Labor arbitrage presented a double edged sword, as it had in the nineties. On the one hand it was a source of deflationary pressure which could be used to keep inflation under control. On the other hand because labor costs were so much lower overseas, pumping money into unprotected sectors of the economy -– those subject to foreign competition -- risked simply creating the money and jobs overseas.

In the 90’s this issue had been dealt with by time pressure and clustering. The problem with outsourcing and offshoring is that it isn’t suitable for quickly changing projects and services. When products aren’t relatively standardized, when they’re still bleeding edge, it isn’t price that sells them -– it’s having the newest and best. Having the cheapest 486’s on the market does nothing for you if your competitor is selling Pentiums and the new killer app requires those Pentiums. Likewise in a rapidly changing field you need to be near a bewildering variety of small suppliers who are capable of quickly adapting to changing demands. Those suppliers tend to cluster geographically and feed off of each other. The knowledge and skill base grows so swiftly that those outside of the area have a hard time keeping up – there is great value to being near the center of the revolution.

More After the Jump

The tech crash erased the option of keeping jobs in American through time pressure and clustering. The liberal solution would have been to try and find a new tech boom, which in the case of the Gore administration would almost certainly have either been a micro and alternative energy boom or a telecom boom.

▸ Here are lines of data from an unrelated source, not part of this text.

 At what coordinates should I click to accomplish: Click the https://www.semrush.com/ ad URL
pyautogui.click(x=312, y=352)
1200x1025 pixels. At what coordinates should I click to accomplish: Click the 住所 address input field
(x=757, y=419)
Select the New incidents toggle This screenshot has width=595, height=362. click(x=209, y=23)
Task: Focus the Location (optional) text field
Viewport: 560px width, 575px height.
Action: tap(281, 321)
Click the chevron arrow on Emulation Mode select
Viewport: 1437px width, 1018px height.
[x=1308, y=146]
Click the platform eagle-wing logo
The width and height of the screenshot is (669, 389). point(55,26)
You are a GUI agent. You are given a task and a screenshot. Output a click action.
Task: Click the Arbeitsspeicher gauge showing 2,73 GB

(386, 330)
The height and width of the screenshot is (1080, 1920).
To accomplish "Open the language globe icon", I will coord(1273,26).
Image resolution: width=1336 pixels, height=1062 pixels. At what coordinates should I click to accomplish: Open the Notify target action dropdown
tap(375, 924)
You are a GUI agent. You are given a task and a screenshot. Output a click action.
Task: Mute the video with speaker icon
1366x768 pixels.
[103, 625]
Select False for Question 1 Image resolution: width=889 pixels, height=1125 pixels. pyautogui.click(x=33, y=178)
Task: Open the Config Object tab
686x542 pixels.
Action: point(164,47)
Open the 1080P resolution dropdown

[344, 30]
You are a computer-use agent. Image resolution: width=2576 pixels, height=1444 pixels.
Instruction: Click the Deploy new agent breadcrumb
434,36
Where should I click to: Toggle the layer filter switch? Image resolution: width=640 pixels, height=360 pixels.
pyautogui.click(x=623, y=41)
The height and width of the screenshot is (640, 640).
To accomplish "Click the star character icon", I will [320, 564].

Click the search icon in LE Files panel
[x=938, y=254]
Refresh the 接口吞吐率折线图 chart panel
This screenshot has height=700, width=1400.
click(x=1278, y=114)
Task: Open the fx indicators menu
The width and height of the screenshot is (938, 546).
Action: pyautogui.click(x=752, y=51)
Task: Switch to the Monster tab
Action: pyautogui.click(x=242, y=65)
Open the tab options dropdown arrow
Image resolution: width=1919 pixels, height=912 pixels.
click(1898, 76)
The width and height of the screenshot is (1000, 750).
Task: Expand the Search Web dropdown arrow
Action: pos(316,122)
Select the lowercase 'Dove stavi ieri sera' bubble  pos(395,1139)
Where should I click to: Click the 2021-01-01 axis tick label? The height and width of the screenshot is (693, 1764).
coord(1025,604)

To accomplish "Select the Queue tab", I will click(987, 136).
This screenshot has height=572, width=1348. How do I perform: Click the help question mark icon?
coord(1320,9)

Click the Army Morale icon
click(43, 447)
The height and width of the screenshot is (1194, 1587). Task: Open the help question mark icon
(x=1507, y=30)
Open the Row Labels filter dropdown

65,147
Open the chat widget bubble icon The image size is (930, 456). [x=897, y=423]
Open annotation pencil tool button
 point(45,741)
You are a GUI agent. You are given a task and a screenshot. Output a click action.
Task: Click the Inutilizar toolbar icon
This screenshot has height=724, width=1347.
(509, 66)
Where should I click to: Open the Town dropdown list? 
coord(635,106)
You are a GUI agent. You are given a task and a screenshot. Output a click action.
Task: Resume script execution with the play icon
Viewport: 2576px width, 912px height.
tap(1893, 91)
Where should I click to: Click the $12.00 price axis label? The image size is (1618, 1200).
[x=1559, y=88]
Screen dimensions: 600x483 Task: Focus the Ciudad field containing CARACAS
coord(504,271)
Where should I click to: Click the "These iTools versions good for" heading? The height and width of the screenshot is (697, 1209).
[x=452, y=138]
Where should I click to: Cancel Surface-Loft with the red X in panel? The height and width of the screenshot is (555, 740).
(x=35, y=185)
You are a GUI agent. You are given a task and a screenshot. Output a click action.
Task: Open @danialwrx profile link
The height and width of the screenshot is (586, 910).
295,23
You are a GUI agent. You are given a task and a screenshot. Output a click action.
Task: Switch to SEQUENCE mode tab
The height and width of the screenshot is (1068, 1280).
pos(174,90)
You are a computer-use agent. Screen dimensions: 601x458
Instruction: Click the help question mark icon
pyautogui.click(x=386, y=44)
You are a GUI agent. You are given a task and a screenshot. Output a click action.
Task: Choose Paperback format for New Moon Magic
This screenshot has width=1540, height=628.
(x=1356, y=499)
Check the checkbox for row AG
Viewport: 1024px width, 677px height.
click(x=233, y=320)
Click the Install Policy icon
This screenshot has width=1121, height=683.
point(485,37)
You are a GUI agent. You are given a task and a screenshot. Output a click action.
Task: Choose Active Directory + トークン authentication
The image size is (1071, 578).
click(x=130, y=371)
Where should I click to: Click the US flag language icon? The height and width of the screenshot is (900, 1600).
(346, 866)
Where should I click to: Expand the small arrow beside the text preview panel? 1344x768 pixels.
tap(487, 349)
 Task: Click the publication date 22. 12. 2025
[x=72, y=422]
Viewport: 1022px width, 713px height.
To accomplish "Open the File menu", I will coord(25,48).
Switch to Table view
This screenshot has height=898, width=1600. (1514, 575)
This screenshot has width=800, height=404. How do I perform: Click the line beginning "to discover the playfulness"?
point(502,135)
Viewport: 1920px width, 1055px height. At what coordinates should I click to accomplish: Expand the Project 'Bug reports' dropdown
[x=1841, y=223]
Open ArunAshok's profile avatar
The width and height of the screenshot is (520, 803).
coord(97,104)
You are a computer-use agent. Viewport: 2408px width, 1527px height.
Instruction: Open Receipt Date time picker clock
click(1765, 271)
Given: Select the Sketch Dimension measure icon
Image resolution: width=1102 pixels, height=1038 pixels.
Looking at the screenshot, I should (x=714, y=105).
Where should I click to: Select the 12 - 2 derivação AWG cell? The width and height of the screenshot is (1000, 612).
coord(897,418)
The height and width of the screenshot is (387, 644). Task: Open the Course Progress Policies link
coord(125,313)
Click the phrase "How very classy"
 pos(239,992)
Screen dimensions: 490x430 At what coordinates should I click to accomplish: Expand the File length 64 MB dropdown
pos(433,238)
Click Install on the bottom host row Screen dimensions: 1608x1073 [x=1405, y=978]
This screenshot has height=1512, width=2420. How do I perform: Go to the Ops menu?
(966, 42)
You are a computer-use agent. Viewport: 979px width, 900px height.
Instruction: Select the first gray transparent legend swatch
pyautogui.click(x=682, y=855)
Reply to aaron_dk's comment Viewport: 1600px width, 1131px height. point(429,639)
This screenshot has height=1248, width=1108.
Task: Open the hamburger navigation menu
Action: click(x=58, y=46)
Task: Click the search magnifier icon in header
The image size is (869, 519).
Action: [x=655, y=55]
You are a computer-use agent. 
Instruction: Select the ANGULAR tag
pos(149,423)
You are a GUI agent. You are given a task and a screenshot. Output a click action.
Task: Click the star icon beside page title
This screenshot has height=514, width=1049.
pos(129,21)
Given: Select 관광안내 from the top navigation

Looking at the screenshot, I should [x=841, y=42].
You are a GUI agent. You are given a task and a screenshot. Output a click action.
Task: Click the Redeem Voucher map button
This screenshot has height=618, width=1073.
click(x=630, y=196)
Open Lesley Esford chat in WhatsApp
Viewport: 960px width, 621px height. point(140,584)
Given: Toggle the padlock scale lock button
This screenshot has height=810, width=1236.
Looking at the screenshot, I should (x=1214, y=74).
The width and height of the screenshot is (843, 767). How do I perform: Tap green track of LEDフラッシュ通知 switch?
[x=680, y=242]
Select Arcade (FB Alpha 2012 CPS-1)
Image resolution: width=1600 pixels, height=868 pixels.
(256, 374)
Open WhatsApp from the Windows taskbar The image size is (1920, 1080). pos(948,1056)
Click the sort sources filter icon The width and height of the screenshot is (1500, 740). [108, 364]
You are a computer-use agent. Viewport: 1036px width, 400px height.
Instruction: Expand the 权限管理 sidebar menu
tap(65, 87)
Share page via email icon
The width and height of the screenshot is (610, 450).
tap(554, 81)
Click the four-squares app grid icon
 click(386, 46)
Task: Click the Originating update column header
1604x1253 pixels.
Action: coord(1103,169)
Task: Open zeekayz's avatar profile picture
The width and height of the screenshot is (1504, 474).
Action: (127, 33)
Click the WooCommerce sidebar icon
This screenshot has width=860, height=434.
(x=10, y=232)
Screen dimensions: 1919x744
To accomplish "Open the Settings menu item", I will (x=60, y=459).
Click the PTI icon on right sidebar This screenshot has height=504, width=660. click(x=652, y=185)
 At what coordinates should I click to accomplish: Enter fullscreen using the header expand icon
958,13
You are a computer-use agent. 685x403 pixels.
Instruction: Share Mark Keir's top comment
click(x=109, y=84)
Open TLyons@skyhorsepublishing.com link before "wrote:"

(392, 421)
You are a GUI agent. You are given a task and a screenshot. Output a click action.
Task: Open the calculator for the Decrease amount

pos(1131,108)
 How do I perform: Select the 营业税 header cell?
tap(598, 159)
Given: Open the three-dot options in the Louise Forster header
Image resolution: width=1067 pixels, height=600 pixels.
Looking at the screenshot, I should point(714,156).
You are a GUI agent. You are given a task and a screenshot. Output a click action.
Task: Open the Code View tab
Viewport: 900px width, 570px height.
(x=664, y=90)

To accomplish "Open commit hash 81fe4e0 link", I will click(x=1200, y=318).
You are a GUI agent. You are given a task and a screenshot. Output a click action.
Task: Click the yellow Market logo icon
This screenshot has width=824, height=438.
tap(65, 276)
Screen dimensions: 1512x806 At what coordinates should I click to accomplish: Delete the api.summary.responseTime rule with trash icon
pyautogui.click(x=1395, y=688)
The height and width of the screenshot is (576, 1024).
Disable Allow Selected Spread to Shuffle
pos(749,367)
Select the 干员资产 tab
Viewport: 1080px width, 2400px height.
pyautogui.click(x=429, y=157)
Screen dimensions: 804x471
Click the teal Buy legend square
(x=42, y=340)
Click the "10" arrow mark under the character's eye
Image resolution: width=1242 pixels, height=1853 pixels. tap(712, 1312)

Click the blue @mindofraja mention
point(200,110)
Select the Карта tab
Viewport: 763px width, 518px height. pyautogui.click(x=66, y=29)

The Bush administration's solution was different. They made the decision to base the economy on the real estate market. Record low interest rates flooded money into the mortgage market and the housing market boomed. The Treasury department structured its bonds to encourage money to flow into the housing market. (By dropping the 30 year bond, and by flipping most of their debt into short duration bonds Treasury helped make the mortgage market about the only place people who required longer term income could go to get it.)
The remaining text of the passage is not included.